I'm sorry but I think this is a terrible idea. You propose the exact opposite of what you should when the economy is expanding--you are strangling it instead of encouraging it. All to prevent price inflation temporarily if something other than expansion is happening (and cause deflation if it is expansion). Assuming the currency creation base is stable, the value of the money should continue to oscillate around that point. Hell, even without the idea of price stickiness, merchants in a system like Decrits would not need to constantly reprice because of DCR->fiat fluctuations if they could be fairly sure of the stable currency creation base. This will take time and market penetration though.
Messing with account balances or locking coins is going to leave a terrible taste in everyone's mouth, and I don't think it accomplishes anything worthwhile.
The thing that is being curbed is nominal transaction fees. Without a trusted Oracle, we have to rely on within-network indicators. Nominal transaction fees is a within-network indicator, that is relatively secure.

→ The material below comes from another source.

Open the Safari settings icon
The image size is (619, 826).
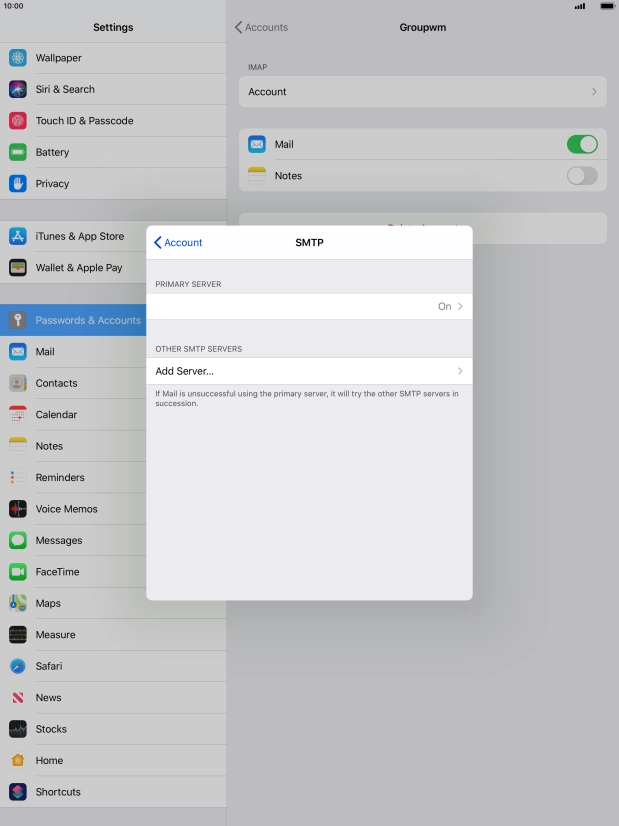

Any indicator that affects further results will be prone to abuse. And sorry, I believe the direction of the feedback you describe is not correct. If there are more fees being spent and the system encourages it with printing more money, then even more fees will be spent and even more money will be printed until the coin collapses due to hyperinflation. There needs to be a written down growth path for some indicator. For bitcoin, it is the monetary base itself. I'm discussing the possibility of using the nominal transaction fees as an indicator. One can try to model a good growth path that is high in the beginning and lower later, that is beside the idea of targeting a level of nominal transaction fees.
Hope I've made things a little more clear.
The way I look at it, there is a component of proof-of-work/mordor coin that has to be incorporated into every coin. The question seems to be how to minimise it and still maintain stability.